__Brief__
Below are the entries; return every line among them that holds the word "will".
Information provided START
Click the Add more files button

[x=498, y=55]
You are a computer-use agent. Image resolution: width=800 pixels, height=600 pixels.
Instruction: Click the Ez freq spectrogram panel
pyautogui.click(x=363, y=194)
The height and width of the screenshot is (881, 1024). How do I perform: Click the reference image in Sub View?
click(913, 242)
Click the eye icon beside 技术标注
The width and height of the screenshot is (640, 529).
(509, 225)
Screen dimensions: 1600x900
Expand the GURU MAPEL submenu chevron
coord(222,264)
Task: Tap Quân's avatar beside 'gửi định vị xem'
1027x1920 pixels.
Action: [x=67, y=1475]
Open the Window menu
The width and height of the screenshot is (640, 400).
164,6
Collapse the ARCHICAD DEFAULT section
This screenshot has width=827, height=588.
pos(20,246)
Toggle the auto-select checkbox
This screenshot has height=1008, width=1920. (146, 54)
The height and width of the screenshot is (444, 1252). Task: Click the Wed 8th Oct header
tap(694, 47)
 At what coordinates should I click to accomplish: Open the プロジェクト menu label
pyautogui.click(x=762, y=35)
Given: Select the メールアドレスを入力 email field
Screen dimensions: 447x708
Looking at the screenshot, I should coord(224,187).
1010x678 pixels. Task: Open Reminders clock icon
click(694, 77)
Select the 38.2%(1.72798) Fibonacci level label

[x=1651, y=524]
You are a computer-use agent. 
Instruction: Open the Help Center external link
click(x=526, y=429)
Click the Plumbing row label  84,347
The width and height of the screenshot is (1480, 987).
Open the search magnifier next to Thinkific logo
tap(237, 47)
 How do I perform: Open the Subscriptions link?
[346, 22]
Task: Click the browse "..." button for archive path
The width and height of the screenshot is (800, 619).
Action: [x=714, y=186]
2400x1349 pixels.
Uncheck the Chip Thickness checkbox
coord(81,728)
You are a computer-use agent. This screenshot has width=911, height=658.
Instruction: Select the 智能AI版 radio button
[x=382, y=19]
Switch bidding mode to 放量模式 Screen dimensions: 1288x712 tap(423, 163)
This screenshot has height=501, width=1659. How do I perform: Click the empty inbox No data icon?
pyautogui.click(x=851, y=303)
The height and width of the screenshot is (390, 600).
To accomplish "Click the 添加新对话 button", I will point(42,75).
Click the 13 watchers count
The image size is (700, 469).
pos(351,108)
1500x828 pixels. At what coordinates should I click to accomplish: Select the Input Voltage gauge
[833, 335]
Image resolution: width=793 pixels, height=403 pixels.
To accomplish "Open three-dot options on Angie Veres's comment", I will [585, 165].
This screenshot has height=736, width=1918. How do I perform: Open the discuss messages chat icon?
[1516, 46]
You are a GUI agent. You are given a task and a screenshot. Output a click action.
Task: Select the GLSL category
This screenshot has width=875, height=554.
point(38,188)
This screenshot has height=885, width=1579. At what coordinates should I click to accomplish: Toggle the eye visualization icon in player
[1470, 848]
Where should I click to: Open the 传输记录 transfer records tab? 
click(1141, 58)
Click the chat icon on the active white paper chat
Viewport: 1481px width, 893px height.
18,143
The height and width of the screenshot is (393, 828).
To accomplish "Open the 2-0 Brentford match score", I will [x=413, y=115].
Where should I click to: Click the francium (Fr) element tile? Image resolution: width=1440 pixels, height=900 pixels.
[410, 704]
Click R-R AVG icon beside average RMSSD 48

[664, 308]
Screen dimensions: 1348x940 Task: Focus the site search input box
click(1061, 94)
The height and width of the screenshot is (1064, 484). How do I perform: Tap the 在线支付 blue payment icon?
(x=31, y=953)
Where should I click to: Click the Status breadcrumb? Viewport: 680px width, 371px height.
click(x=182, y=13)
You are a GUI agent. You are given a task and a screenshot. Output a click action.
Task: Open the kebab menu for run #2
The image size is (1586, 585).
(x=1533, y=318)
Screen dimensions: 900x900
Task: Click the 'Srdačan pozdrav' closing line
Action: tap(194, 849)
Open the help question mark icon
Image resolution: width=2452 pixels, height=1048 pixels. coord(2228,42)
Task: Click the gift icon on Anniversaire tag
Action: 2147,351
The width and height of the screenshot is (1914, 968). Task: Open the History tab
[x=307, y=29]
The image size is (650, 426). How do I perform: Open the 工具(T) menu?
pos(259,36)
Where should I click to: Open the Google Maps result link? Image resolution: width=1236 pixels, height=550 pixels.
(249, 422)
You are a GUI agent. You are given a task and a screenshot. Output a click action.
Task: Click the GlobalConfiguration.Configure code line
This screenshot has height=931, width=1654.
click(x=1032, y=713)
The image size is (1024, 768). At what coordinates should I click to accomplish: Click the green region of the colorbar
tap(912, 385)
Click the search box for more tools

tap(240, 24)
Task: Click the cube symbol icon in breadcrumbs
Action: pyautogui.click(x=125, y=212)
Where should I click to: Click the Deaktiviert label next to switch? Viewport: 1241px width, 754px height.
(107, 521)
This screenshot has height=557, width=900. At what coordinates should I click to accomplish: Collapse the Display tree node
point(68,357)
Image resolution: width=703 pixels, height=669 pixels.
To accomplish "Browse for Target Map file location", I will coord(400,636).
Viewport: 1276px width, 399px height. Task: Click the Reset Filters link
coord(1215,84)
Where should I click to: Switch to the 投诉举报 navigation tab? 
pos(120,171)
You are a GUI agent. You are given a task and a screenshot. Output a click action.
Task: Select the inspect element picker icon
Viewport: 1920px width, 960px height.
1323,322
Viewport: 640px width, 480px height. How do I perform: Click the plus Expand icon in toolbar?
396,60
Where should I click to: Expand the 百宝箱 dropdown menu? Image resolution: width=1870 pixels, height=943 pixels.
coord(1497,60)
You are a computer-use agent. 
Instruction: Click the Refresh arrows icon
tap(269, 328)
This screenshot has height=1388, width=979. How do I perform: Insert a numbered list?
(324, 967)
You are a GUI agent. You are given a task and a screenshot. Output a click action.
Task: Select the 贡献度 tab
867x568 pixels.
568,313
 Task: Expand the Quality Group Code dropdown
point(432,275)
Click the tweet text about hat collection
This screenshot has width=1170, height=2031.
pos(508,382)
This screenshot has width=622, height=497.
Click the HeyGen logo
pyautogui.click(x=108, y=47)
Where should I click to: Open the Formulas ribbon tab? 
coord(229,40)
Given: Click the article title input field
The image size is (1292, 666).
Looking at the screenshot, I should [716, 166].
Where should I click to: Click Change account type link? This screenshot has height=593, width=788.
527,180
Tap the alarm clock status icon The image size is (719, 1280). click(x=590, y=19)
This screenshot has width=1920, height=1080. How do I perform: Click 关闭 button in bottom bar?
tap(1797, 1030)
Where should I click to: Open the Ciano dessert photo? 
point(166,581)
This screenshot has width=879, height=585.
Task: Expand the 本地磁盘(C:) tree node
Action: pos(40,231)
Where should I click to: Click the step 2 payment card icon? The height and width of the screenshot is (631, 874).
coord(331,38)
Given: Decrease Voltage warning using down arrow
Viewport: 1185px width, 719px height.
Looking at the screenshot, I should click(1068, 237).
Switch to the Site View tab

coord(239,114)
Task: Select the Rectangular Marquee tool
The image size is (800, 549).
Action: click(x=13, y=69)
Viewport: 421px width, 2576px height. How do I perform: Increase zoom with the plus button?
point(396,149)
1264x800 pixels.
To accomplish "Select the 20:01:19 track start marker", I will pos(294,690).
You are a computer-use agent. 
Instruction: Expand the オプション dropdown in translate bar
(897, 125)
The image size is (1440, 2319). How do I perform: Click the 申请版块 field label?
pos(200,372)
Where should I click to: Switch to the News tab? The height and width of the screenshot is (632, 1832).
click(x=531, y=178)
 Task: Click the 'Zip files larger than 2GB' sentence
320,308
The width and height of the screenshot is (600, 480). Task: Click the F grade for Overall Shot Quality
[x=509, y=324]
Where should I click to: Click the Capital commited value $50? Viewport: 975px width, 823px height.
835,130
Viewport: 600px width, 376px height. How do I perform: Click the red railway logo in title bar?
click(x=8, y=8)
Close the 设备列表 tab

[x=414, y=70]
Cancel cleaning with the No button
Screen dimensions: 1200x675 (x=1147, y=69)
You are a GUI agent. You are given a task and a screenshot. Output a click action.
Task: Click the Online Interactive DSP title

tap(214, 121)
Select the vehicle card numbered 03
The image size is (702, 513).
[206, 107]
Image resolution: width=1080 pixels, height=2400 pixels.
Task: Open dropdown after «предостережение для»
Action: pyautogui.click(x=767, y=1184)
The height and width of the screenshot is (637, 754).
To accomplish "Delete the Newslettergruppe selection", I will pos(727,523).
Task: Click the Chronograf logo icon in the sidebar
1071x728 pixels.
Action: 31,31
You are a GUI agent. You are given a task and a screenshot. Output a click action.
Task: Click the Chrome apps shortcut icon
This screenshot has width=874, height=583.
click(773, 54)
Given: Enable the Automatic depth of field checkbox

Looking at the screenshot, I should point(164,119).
Information provided END
__Exercise solution__
To accomplish "Click the 添加新对话 button", I will point(42,75).
To accomplish "Open three-dot options on Angie Veres's comment", I will [585, 165].
To accomplish "Open the 2-0 Brentford match score", I will [x=413, y=115].
To accomplish "Browse for Target Map file location", I will coord(400,636).
To accomplish "Select the 20:01:19 track start marker", I will pos(294,690).
To accomplish "Delete the Newslettergruppe selection", I will pos(727,523).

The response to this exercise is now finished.